Parecia que estava adivinhando, pois naquela madrugada, tipo 4h, por aí, o telefone tocou com a telefonista me comunicando que uma viatura policial estava à minha espera na porta do hotel.
- Como assim, deve haver algum
engano!
- Não, senhor José Manuel é
com o senhor mesmo, porque um colega seu foi preso!
- Por favor comunique que já
vou descer
- Obrigada.
Que raios poderia ter
acontecido, pensava eu enquanto tomava uma ducha às pressas e me arrumava.
- Bom dia senhores, querem
falar comigo?
- Bom dia, o senhor é o José
Manuel, responsável pela tripulação que o fulano faz parte?
- Sim, por quê?
- Seu colega está preso e o
Delegado quer falar com o senhor. Então, por favor, nos acompanhe até à
delegacia.
E lá fui eu, pensando com os
meus botões o que o bonitão teria aprontado.

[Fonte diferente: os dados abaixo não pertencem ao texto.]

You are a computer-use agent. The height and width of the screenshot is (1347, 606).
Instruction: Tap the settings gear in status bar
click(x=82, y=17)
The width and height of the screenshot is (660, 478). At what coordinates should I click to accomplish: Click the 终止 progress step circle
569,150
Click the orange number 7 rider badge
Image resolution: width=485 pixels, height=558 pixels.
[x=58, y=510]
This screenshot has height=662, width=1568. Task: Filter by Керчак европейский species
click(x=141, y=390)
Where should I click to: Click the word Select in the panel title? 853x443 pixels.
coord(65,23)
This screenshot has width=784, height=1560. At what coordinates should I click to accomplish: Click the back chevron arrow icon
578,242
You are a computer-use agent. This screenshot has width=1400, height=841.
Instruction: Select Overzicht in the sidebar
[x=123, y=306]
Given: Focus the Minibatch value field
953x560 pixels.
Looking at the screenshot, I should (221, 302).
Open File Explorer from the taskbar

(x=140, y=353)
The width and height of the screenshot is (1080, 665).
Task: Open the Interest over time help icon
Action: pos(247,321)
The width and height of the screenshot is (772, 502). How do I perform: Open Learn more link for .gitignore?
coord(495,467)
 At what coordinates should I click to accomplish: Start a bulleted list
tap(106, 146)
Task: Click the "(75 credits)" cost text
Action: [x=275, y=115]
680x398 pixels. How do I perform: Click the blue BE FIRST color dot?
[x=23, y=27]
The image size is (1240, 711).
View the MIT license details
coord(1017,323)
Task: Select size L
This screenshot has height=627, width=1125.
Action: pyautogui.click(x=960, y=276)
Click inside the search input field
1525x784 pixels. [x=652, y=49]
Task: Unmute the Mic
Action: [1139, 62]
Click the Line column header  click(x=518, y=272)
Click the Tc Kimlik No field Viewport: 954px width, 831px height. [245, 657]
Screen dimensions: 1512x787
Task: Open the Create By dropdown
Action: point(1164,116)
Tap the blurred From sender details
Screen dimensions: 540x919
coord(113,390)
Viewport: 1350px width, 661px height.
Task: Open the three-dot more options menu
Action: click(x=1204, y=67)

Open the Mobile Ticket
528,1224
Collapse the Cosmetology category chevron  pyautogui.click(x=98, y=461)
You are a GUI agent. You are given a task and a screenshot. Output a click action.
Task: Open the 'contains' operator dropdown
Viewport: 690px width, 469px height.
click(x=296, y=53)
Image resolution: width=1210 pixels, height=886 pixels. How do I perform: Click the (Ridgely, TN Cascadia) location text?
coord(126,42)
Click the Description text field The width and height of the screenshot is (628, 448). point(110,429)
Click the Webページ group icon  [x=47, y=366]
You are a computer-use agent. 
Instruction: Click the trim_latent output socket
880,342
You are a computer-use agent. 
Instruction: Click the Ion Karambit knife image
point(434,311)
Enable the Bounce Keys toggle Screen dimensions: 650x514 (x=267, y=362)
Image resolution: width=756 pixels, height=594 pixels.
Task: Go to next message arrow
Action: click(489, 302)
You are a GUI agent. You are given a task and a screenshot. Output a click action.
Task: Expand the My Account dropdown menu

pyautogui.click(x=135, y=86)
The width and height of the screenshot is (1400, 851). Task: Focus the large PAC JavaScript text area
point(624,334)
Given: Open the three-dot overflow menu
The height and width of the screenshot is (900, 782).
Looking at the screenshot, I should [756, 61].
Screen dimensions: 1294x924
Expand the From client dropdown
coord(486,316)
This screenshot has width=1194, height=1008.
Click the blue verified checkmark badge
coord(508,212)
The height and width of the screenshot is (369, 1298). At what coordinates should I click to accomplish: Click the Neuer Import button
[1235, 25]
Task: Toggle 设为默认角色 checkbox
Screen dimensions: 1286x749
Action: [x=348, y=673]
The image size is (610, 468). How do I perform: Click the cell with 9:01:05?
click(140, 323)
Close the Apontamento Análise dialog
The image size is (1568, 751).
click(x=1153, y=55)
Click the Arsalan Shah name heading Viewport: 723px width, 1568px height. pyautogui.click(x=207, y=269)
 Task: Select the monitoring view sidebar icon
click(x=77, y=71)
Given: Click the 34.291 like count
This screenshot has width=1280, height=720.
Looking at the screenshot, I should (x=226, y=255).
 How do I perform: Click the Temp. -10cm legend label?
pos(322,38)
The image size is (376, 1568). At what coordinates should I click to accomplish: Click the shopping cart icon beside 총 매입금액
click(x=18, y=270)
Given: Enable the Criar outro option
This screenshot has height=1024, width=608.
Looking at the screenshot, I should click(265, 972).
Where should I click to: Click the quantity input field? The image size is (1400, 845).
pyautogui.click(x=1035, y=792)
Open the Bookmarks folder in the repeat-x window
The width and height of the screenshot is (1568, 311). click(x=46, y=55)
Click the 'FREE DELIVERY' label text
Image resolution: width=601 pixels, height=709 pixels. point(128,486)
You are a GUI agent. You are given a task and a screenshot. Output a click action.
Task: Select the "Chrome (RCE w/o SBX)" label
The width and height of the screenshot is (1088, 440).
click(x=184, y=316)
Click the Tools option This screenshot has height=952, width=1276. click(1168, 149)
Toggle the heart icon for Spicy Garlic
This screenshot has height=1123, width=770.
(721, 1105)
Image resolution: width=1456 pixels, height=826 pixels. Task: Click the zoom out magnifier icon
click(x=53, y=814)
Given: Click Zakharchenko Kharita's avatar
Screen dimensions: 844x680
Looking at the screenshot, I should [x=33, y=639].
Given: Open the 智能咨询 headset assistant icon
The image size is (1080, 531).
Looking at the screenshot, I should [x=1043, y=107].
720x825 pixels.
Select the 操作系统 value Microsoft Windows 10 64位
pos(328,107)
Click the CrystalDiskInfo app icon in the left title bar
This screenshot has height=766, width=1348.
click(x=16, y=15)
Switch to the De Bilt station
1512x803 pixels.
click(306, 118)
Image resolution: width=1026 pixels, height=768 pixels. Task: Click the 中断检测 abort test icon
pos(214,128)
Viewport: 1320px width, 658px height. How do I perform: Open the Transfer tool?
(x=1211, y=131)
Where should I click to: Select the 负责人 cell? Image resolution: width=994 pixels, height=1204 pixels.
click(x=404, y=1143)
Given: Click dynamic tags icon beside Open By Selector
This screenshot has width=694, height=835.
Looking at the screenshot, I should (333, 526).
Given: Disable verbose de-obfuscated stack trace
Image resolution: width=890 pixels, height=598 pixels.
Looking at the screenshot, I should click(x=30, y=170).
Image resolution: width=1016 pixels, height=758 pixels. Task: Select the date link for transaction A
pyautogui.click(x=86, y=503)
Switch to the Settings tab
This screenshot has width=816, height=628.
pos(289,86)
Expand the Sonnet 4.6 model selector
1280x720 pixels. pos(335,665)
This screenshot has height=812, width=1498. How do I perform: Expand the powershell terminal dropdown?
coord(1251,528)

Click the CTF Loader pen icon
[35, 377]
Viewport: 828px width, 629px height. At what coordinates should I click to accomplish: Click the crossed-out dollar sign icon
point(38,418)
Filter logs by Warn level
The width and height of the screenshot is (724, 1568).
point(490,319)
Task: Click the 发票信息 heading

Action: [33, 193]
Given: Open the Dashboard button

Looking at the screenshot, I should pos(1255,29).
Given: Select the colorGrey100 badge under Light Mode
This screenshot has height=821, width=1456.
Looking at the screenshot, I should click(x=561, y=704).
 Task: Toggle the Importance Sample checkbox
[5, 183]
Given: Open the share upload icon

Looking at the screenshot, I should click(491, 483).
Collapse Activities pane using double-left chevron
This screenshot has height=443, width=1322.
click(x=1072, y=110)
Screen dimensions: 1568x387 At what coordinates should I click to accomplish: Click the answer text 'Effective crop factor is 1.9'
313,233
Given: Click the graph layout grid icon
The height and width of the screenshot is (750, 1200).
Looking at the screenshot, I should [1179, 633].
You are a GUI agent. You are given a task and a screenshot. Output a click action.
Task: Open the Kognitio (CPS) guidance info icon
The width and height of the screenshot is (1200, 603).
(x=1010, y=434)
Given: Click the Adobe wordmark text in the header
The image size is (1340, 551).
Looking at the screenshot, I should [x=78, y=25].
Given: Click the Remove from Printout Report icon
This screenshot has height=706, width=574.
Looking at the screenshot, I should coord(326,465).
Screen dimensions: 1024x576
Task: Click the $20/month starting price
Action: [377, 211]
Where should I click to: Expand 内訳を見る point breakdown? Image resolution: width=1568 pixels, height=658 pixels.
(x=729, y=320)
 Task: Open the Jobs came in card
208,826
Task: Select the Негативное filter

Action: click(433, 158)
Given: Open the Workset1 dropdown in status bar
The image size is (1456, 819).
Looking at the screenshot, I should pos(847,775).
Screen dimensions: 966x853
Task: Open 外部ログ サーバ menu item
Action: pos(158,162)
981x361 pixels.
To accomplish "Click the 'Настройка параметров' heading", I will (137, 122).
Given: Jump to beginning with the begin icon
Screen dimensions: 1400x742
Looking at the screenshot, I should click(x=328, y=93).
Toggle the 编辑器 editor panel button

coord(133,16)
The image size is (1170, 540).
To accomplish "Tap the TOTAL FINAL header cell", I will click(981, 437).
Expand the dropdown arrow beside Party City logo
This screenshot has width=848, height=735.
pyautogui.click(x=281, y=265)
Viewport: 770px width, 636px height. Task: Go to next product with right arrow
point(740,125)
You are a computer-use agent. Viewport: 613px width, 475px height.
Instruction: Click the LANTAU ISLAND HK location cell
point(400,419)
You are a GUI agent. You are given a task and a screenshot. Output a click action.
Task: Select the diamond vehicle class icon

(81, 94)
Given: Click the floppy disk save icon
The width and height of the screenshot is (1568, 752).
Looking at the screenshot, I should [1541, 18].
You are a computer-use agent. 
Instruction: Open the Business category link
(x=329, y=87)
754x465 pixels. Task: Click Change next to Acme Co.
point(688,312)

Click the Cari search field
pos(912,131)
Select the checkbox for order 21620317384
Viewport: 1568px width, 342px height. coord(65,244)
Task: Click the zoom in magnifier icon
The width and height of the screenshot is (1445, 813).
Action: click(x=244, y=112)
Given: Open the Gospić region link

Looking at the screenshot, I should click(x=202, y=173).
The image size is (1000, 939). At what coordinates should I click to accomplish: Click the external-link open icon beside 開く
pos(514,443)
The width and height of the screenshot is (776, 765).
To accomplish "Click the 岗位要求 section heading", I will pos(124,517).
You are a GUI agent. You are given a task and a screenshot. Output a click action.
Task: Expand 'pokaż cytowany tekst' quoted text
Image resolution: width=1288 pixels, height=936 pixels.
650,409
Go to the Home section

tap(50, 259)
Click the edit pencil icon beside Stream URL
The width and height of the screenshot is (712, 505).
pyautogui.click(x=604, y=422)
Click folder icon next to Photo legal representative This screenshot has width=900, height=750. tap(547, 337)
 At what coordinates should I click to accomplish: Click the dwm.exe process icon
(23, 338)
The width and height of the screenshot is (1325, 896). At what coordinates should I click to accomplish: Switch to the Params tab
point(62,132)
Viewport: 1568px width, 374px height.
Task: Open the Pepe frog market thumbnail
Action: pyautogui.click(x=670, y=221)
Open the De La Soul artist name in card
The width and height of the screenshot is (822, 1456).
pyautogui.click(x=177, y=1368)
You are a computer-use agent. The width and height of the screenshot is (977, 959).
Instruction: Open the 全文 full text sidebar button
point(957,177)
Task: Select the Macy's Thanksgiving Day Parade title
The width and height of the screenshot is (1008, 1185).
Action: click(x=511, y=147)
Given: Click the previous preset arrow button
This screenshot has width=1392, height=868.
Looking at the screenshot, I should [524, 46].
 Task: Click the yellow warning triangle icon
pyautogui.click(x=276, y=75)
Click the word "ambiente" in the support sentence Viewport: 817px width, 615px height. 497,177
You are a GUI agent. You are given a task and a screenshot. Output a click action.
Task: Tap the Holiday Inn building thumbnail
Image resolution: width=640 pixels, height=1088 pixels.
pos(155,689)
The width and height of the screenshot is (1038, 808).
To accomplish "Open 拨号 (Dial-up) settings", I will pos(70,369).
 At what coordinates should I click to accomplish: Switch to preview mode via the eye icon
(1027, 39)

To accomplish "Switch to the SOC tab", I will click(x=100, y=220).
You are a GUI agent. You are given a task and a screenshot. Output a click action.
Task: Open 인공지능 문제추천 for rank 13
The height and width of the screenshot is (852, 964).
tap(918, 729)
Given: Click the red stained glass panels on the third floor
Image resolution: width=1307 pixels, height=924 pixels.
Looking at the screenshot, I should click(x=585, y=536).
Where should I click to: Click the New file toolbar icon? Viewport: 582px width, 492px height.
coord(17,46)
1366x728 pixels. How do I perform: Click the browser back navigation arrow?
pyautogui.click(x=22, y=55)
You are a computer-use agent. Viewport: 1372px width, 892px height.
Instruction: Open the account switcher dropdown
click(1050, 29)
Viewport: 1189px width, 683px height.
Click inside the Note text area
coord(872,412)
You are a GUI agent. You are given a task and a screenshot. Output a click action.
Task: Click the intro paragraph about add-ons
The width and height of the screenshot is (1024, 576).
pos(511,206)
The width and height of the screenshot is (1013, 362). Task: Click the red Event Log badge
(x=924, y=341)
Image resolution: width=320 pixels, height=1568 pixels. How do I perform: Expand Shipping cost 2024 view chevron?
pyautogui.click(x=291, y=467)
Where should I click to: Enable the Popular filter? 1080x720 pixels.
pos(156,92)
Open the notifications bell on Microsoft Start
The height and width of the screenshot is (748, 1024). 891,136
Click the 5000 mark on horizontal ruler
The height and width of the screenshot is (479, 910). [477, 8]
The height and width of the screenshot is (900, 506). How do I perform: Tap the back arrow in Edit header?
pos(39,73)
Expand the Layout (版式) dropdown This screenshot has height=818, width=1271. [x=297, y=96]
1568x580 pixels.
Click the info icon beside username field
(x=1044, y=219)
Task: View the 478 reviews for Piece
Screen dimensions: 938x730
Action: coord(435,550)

- Bom dia senhor Delegado, sou
o responsável pela tripulação do referido funcionário, poderia saber o
ocorrido?
- Pode sim, e por isso mandei
buscá-lo ao hotel. O seu colega se embriagou num bordel e espancou uma das
moças que lá trabalha.
- Meu Deus, e o que posso
fazer?
- Melhor o senhor providenciar
um advogado, pois ele vai ficar detido em Manaus!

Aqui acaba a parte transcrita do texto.